Small vector and matrix proposed for phobos2 now on github
Robert Jacques
sandford at jhu.edu
Sun Apr 25 19:44:50 PDT 2010
On Sun, 25 Apr 2010 23:17:10 -0300, Gareth Charnock <gareth.tpc at gmail.com>
wrote:
> I've put the beginnings of my matrix-vector library up on github
> (between swizzling, generalising to N dimensions and making use of
> static foreach this project quickly turned from a cleanup to a rewrite).
> You can find it here.
>
> http://github.com/gcharnock/phoboslinalgebra
>
> Some highlights so far:
>
> //Dimension and field are templatable parameters. There is no hard limit
> on N, but obviously everything is set up for N being small.
> alias Vector!(float,3) vector_t;
> alias Matrix!(float,3) matrix_t;
>
> //Very natural initialisation
> auto v=vector_t(1,2,3);
> auto m=matrix_t(1,2,0,0,1,0,0,3,1);
>
> //Single element access does not require opDispatch
> writeln(v.x);
>
> //Swizzling supported via opDispatch
> writeln(v.yzx); //2 3 1
> writeln(v.xxyyzx); //1 1 2 2 3 1
>
> //No matter how big N, elements always have a canonical name (probably
> more important for matrices where the letters of the alphabet run out
> faster although I've only done this for vectors so far)
> writeln(v.x2); //3
> writeln(v.x0x1x2); //1 2 3, zero based indexing because D inherits C
>
> //Some Math operations. Static foreach is used to unroll all loops.

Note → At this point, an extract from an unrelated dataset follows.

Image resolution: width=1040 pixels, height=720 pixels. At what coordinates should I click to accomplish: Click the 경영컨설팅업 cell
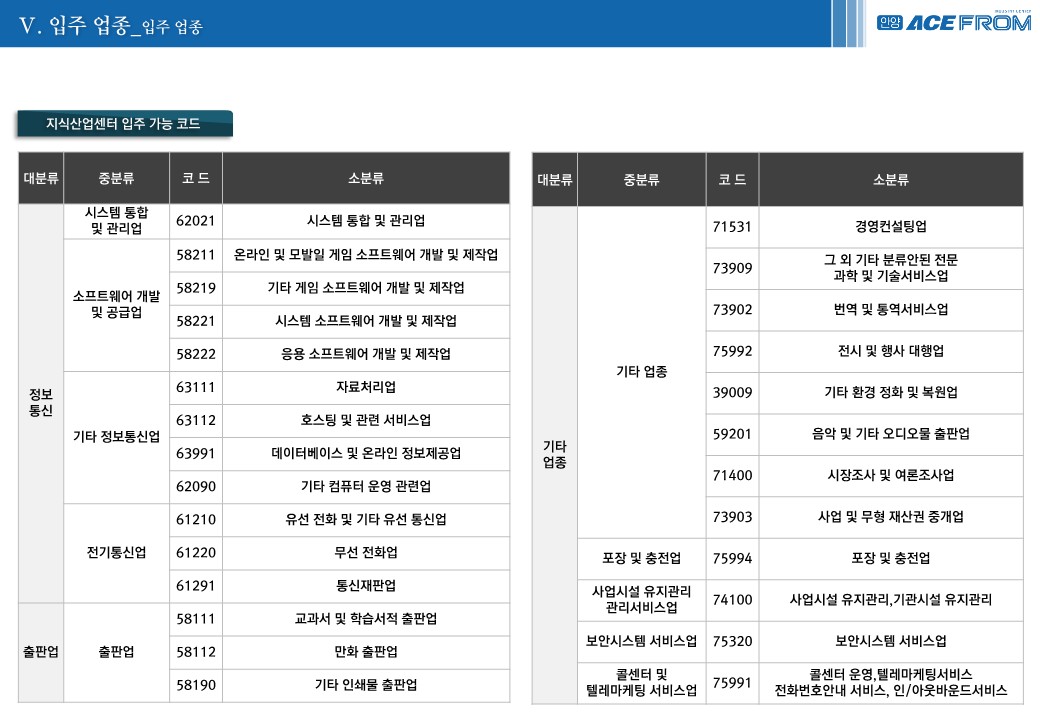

> Unfortunately I ran into some problems putting the operators outside the
> struct. I'm not sure if this was me or the compiler but I'll need
> another hacking session to work out what's going on.
>
> float s;
> v*s v/s v*=s
> v/=s v+v v-v
> v*v m+m m-m
> m*m m*v
>
> A question I'd like input on would what should the semantics of the
> Transpose(), Transposed() function. I can think of some alternatives:
>
> Transpose:
> 1) Naive solution, copies N^^2-N scalars.
> 2) Set a bool. Switch between two element iteration schemes for nearly
> every operation (with suitable use of templates this might not be as
> painful as it sounds.)
>
> Transposed:
> 1) makes a new matrix
> 2) creates a transposed image which is forever linked to the original
> matrix: A=B.Transpose() => Changes to A affect B
> 3) creates a transposed image which is copy-on-write linked to the
> original matrix: A=B.Transpose() => Changes to A do not affect B
Some quick comments:
- The version I'm seeing on github doesn't seem to have all the features
you're referencing (i.e. v*v). Why are some ops limited to */ and other +-?
- Static foreach isn't a good way to do loop unrolling (at least
historically).
- In terms of naming, I prefer float3 instead of vector3f.
- Return type and argument types need to be dynamically deduced: i.e. int3
* float3 should work.
- length should mean the number of vector elements. I'd recommend norm or
L2 instead.
- For the matrix, Field[D][D] raw; will let you get out of manual indexing
issues.
- I've never seen matrix swizzling and don't really know what it would be
used for.
- You should be able to set matrix layout to either C or Fortran style
- Re: Transpose: this should be an in place swap. Given the value-type
semantics of small matrices, make the copies.
- Re: Transposed: this function should be named T (or have an equivalent
alias) and return a reference to the current matrix casted to its C or
Fortran layout counterpart.
In general, this feels like a decent start, although it's still very alpha
and feature incomplete. Keep up the good work.